**** Given text ****

His second argument is that it’s a response to societal concerns. He’s quite convincing on this. In the wake of nuclear bomb testing, we saw a rash of stories about radioactive monstrosities. When America hounded itself over a ‘red menace’, you saw stories infused with paranoia and infiltration of society by unseen dangers. And so on and on. He argues that horror is about reinforcing the norm, and its moral codes, against threats to those social rules. So yes, you see taboos enacted and morality trampled, but in the service of underlining the necessity for those things, like when you imagine a world without Terry’s Chocolate Oranges to drive home that this world is worth living in after all.
Personally I really like it when horror exercises current issues, but I don’t like it too on-the-nose. Antebellum is a good film but it’s writ too large to get too deep. The Hunt, too, is too explicit in that. Something like Get Out, or His House, is much more effective, because, as King himself says, “I like my stories without billboards”.
Finally – and while I agree with all of those points, this is the argument I find myself most aligned with – there’s the simple element of taking a good look at the things that scare or repel us. Political fears, yes, but also taboos, specifically and obviously death and its grim handmaidens. Part of the appeal of gruesome horror is that we see the internal workings of our bodies; we’re forced to face the fact that although we collectively agree to pretend that we’re more than the sum of our parts, the truth is that we can be so easily reduced to tubes and liquid, and then decay. Other taboos are explored too: sexual promiscuity, or how it would be to really dance over social lines and eat other people like they were giant walking Doritos. All of these are explored in horror, either with sensitivity or gratuitousness, and the value of the film depends on where on that line it sits.
Which isn’t to say that gross-out horror is necessarily gratuitous, or unnecessary. He makes a point of appreciating ‘junk food’ – saying that if he hears there’s an audience laughing at a horror film, he rushes out to see it. Sometimes horror done badly brings its own sort of catharsis to the table. It doesn’t mean it doesn’t have any artistic merit, although there is plenty of horror – and non-horror – that’s entirely devoid of merit whatsoever.

**** Data for review ****

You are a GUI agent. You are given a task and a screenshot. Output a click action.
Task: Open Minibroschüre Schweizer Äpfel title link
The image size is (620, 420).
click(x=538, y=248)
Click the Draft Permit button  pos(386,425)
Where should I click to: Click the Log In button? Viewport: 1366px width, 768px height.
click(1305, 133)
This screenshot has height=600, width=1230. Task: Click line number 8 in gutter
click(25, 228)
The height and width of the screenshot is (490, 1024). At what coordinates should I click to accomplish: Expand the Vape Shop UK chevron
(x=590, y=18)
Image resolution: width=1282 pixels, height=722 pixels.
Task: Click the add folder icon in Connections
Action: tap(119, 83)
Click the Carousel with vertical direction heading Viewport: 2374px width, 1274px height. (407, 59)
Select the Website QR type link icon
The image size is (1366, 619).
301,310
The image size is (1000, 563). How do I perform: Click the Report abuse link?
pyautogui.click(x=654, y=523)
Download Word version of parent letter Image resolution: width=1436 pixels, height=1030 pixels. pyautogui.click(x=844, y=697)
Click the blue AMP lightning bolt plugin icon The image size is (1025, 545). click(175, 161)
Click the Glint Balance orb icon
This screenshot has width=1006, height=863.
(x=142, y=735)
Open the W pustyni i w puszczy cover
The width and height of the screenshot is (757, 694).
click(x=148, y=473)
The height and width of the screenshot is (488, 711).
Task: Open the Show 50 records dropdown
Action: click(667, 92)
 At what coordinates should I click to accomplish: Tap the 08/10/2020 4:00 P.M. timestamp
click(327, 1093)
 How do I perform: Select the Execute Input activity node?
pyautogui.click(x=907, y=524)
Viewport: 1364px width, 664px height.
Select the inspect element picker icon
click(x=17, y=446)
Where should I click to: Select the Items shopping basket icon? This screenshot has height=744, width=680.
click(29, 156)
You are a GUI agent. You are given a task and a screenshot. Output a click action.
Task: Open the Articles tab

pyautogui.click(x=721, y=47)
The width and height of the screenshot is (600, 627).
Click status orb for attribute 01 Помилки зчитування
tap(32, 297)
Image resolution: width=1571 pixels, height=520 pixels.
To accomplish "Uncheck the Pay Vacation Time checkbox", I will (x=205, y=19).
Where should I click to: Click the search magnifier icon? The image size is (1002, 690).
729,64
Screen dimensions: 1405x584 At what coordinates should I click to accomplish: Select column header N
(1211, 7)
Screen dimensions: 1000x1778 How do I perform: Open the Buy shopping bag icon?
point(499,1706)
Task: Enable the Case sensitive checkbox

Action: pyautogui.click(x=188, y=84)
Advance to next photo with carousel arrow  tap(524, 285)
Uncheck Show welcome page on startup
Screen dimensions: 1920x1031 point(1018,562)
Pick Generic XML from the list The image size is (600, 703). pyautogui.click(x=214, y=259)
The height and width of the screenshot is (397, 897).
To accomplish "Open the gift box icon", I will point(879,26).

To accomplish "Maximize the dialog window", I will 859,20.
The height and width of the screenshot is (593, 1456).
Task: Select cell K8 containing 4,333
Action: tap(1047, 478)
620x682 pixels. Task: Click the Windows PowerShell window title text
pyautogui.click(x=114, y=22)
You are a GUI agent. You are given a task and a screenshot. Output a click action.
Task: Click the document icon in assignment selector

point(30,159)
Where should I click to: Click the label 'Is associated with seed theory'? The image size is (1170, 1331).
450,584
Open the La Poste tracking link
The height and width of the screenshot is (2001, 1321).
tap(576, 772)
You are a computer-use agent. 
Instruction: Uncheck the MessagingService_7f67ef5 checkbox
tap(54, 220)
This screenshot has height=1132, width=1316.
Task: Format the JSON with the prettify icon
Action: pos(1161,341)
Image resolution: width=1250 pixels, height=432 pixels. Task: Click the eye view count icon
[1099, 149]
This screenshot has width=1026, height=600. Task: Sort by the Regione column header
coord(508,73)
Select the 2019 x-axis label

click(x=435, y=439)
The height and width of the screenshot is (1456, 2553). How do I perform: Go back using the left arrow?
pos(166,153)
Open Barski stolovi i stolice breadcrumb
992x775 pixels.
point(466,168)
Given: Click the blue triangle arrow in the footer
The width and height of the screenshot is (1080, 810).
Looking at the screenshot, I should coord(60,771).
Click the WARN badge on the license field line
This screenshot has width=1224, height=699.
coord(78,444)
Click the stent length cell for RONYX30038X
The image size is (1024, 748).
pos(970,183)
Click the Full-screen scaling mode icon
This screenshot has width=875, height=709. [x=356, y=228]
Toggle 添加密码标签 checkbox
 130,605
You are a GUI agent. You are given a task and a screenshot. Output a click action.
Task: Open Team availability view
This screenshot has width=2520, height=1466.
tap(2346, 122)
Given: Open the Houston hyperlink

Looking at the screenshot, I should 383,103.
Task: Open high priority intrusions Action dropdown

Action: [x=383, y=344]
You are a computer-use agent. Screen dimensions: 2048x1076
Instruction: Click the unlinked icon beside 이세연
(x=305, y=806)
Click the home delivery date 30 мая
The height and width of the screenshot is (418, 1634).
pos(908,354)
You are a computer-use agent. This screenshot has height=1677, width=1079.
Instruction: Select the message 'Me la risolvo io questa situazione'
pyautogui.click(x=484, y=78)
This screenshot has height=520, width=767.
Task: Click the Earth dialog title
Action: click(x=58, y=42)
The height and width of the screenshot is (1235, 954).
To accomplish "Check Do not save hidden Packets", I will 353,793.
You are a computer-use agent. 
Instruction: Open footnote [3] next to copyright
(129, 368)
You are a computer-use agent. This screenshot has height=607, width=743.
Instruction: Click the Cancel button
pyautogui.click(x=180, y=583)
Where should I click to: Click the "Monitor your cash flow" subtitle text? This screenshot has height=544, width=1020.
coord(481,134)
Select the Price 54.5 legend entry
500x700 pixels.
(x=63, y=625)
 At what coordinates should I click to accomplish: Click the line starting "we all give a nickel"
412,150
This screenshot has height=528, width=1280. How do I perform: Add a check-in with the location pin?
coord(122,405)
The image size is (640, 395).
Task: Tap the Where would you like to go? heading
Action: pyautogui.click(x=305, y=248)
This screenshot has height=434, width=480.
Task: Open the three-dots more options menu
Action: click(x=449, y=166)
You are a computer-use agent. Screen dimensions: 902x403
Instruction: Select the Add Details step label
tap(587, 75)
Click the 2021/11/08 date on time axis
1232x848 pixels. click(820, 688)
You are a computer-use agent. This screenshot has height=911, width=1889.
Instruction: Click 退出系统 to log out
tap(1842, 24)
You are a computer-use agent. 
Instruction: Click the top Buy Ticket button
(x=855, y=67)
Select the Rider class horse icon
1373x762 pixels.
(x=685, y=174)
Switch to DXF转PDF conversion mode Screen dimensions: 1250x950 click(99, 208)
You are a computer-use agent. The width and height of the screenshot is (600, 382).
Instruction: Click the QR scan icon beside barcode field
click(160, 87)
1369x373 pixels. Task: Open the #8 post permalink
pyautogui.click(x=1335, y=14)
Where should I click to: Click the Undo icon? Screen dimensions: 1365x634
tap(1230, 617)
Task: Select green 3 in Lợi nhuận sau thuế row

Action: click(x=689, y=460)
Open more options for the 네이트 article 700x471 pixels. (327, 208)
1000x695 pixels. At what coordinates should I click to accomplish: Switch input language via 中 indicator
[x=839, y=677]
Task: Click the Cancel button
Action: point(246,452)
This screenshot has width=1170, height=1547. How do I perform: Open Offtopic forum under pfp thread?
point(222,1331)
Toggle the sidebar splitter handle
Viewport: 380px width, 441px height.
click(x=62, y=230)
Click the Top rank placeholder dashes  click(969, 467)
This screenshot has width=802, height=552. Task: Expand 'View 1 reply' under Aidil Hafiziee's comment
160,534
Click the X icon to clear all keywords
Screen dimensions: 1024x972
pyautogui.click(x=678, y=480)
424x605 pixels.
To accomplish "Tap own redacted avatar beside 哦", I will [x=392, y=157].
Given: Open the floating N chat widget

****

Work task A:
List every film that the horror essay mentions by title.
Work task B:
Write the next paragraph of the horror essay, picking up after its final sentence.
The records have nothing to do with the horror essay.

Written answer A:
Antebellum, The Hunt, Get Out, His House

Written answer B:
There’s a whole bunch of other stuff in here too – King separates modern horror villains into three distinct camps: The Vampire, The Werewolf and The Thing Without A Name. I don’t totally agree with this analysis – for example, for me zombies don’t fit into any of those categories neatly – but it’s as good a structure as any to play around with. And as you’d expect, he runs through a lorra lorra books, radio shows, TV programmes and films with very enjoyable dissections. So if any of that piques your interest, it’s definitely a good goer.
If I had to make criticisms (which I don’t, but I will, because I’m that kind of jerk), I’d say that I’d have preferred a breadth of analysis across more examples of the genre rather than delving deeply into fewer of them. It makes sense to dig into a few of them hard, but what we’re really talking about here are patterns of thought, motivation and cultural fashions, and I felt that got a bit lost. I also felt like he ruined the end of a lot of to-read books and to-watch films for me. But give the guy a break, it’s hard to present an analysis of something without going into plot details.
I’ll give him the final word in this review:
“Here is the final truth of horror movies: They do not love death, as some have suggested; they love life. They do not celebrate deformity but by dwelling on deformity, they sing of health and energy. By showing us the miseries of the damned, they help us to rediscover the smaller (but never petty) joys of our own lives. They are the barber’s leeches of the psyche, drawing not bad blood but anxiety… for a little while, anyway.”